Some members that participate in the European Monetary Union have economies in worse shape than Germany, important countries like Italy, Spain and France.  Because Germany has the region’s largest economy and in light of the abruptness of its turn for the worse, the slowdown in Germany has hurt confidence in the euro the most.  Germany reported a trio of poor indicators today.

  1. Real GDP had expanded 2.9% per annum in the three years between 1Q05 and 1Q08 but fell 2% at a seasonally adjusted annual rate in the second quarter.  Personal consumption recorded a third consecutive quarterly drop, declining over 1.5% saar during that stretch.  A big drop in construction of 3.5% annualized was to be expected after a 5.7% jump in 1Q related to a mild winter, and this doesn’t worry me.  My concern is that other investment in machinery and equipment slid 0.5% not annualized, extending an adverse progression from increases of 1.6% in 1Q08 and 3.8% in 4Q07.  Business spending has been a mainstay of German growth in recent years and still posted a rise of 10.1% from 2Q07.  The drag of private domestic demand last quarter was mitigated by a positive 0.4 percentage point growth contribution from net foreign demand, but that boost occurred because of very weak imports (down 1.3%), not strength in exports, which actually edged 0.2% lower.  It took a long time for the German economy to reap the benefits from public- and private-sector restructuring.  As recently as 2004 and 2005, real GDP had risen only 1.2% and 0.8%.  A new period of growth well below trend seems to be now under way.

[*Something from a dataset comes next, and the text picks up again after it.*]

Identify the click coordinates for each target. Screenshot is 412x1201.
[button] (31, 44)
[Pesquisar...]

  2. National income accounts are backward-looking.  The IFO index of business sentiment in trade and industry captures the present situation and expectations of business for the coming six months.  Between end-2007 and May of this year, the IFO index had risen 0.4 points on balance, as a 1.9 point rise in present conditions slightly outweighed a 1.1-point drop in expectations.  However, in the ensuing three months, the IFO index slumped 8.6 point to 94.8, lowest since June 2005.  Current conditions fell 6.2 points, and expectations — a bellwether of how the overall index is likely to move in coming months — dropped 10.1 points.  Never before has the expectations component declined so sharply over a three-month interval.  Between readings in May and August, all key sectors deteriorated, led by retailing (down by16.8 points to -21.4) and including drops of 9.3 points in wholesale activity, 8.0 points in manufacturing, and 6.6 points in construction.  In conjunction with a composite PMI score reported for August last Thursday of 50.3, down from 52.1 in July and constituting a 61-month low, the IFO figures strongly suggest negative growth again in 3Q08 and continuing weak, and possibly negative, growth in 4Q.

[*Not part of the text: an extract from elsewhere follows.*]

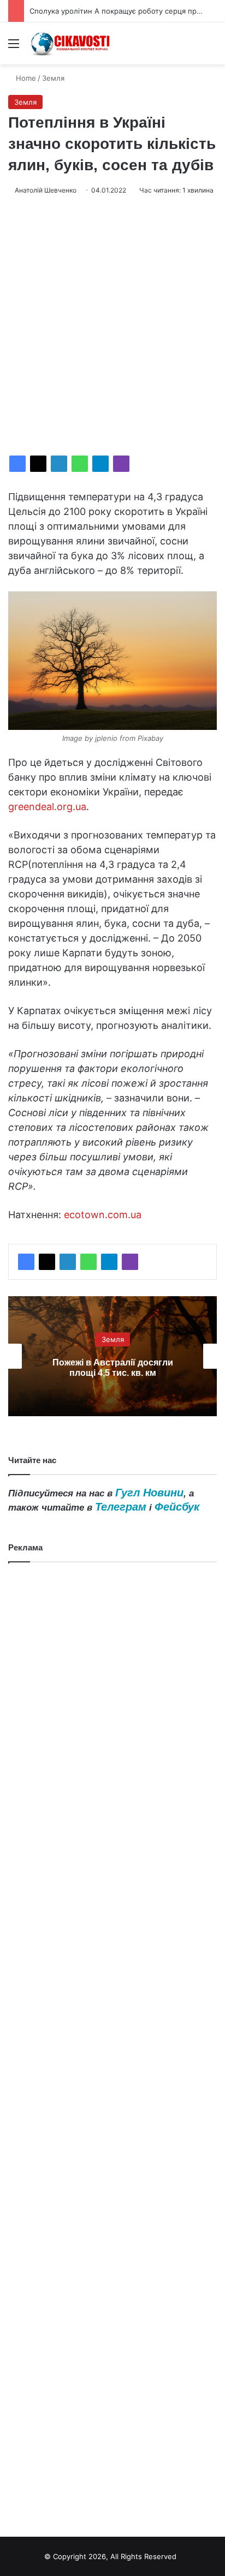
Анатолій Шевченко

  3. Today’s German consumer confidence report for September deepens the pessimism.  Such was a half-point weaker than anticipated at 1.5 after a downwardly revised 1.9 score in August, 5.6 in May, and 7.3 a year ago.  Like the composite PMI, consumer sentiment hasn’t been this weak since the middle of 2003.

The surprising and discouraging thing about all these poor indications is the lack of any positive reaction to a retreat in the Euro and oil prices or to the resultant fading of expectations that ECB officials might raise interest rates further.  For the month of May, EUR/USD averaged $1.5571, and oil futures posted a mean value of $134.08.  Compared to those levels, the euro and oil are presently weaker by 5.8% and 12.8%, and the ten-year bund yield is now 18 basis points lower than three months ago on May 26th.